Brain Rules for Baby Part 1

I’m reading a fascinating book right now, and even though I’m not done with it yet, I’m afraid I’ll forget some good parts, so I’m just going to write about stuff as I go along.  The book is “Brain Rules for Babies” by John Medina.  You can get it from Amazon here.

I can’t say enough great things about this book, even though I’ve only read about half of it so far.  The title is deceptive, since the advice given can apply to children up to 5.  The book is practical, but based on research and studies that the author often references.  It’s a great guide that talks about what you can and can’t do to give your child the best start possible, and you don’t have to be a scientist to understand it.

I won’t be able to talk about everything in the book.  If I could, I promise you, I would.  But it has too much material to cover.  So I’ll talk about the things that interest me most as a nanny.  This time- I want to talk about IQ and intelligence. What does it mean to be smart?

The book talks about the history of the IQ test, but in the end, the author states than an IQ test doesn’t tell you how smart a child is or will be.  He uses a great analogy for what intelligence is- his mom’s beef stew.  Apparently, it was amazing, but it was never the same recipe.  The recipe would change depending on who was coming over, or what she already had in the house.  She said that if the quality of the beef was good, and if the gravy surrounding the beef was good, the stew would be a success no matter what else was in it.  So how does this relate to intelligence? The two essential things your brain needs in order to be intelligent are 1) the ability to record information and 2) the ability to adapt that information to unique situations. The better you can do these two things, the smarter you are, basically.

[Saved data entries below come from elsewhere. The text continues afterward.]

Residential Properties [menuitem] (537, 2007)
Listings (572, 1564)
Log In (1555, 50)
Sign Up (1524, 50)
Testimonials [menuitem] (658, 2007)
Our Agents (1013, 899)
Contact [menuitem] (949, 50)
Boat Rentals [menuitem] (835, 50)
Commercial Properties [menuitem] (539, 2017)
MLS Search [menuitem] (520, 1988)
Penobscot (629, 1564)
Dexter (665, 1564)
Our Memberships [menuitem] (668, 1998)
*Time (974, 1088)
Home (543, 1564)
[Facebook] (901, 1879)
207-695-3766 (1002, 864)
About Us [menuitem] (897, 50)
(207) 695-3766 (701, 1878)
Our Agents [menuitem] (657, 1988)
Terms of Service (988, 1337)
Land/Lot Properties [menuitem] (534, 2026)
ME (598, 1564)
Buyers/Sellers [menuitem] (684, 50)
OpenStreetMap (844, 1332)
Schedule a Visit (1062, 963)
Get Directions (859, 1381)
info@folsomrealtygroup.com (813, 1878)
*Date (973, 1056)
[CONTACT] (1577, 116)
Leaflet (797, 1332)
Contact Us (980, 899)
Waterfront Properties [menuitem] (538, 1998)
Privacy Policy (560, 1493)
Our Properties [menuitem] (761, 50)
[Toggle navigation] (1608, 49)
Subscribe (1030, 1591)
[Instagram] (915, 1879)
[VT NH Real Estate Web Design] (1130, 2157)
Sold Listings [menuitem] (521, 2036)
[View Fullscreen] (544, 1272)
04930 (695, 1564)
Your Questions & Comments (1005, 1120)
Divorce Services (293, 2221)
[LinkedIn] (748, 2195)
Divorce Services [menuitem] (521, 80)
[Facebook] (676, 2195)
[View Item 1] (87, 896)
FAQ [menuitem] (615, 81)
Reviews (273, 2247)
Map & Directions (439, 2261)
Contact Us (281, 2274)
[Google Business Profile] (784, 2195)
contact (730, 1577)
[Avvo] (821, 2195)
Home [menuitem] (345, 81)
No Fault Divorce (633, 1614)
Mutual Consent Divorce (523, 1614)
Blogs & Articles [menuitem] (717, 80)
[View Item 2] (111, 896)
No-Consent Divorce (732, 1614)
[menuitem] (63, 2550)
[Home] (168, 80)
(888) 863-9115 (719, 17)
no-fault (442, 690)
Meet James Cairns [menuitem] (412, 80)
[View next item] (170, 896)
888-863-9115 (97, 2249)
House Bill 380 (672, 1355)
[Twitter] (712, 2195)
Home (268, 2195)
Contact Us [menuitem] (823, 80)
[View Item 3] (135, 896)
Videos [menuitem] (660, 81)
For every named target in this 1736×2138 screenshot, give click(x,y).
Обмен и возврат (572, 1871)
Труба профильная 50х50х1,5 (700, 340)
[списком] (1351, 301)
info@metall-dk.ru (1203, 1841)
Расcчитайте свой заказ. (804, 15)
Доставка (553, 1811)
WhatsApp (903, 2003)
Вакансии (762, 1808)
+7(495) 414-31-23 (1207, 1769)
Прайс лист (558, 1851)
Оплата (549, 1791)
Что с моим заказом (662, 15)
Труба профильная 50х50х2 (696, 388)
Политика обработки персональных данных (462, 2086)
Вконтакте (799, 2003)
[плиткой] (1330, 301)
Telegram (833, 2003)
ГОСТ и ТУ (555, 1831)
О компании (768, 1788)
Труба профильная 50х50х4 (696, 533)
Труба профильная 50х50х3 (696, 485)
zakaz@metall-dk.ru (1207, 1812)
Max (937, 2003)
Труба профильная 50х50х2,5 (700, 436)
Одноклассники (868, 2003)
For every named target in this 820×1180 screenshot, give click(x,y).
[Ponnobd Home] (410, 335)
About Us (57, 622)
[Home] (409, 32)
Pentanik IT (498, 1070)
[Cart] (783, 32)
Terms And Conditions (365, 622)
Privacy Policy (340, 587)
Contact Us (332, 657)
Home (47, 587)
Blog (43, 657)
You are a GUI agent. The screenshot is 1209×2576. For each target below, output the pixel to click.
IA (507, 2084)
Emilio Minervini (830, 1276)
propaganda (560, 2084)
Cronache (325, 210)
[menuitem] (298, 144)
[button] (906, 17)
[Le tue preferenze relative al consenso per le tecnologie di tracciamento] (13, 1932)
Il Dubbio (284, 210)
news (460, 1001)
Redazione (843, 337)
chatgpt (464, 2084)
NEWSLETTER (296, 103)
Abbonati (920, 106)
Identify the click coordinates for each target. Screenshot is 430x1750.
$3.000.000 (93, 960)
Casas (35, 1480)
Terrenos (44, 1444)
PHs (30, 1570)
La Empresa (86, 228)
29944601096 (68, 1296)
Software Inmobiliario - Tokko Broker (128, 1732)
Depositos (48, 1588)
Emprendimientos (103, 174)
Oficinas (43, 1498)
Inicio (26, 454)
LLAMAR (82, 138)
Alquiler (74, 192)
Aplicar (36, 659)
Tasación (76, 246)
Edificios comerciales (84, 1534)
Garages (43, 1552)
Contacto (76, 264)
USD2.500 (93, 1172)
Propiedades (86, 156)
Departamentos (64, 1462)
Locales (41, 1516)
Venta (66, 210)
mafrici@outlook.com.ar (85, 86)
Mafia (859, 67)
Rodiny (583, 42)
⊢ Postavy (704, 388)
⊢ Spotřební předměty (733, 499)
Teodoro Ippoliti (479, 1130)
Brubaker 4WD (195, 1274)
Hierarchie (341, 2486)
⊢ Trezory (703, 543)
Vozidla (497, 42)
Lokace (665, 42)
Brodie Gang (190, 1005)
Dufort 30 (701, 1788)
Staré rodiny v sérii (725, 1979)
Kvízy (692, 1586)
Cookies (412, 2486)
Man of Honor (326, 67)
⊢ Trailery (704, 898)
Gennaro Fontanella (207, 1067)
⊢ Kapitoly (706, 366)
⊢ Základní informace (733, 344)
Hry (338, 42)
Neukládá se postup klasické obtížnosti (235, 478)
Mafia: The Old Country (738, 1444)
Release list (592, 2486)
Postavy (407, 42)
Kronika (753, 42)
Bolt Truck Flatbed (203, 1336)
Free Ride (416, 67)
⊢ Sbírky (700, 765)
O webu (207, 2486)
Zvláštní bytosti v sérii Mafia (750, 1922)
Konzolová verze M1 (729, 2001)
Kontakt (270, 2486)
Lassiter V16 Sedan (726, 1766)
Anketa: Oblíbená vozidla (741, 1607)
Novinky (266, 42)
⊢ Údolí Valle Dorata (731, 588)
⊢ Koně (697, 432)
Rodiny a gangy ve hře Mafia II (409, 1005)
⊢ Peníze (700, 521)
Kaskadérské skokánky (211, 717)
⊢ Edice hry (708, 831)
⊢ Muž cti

But there are other ingredients as well that must work with these fundamentals.  The author points out five that he thinks are most important to address:

  • the desire to explore
  • self control
  • creativity
  • verbal communication
  • interpreting nonverbal communication

You can’t completely control how well a child does with these things, but you can help encourage children to develop them to their fullest.   Notice that “good at math” and “knows the whole alphabet” aren’t on this list.  Don’t worry- each child will learn his ABCs and 123s in time. So put away the flash cards and the “Baby Genius” dvds and help the children you work with to become curious, imaginative, creative problem solvers, self-disciplined, good communicators, and good observers.  I’ll talk about some ways to do this another time.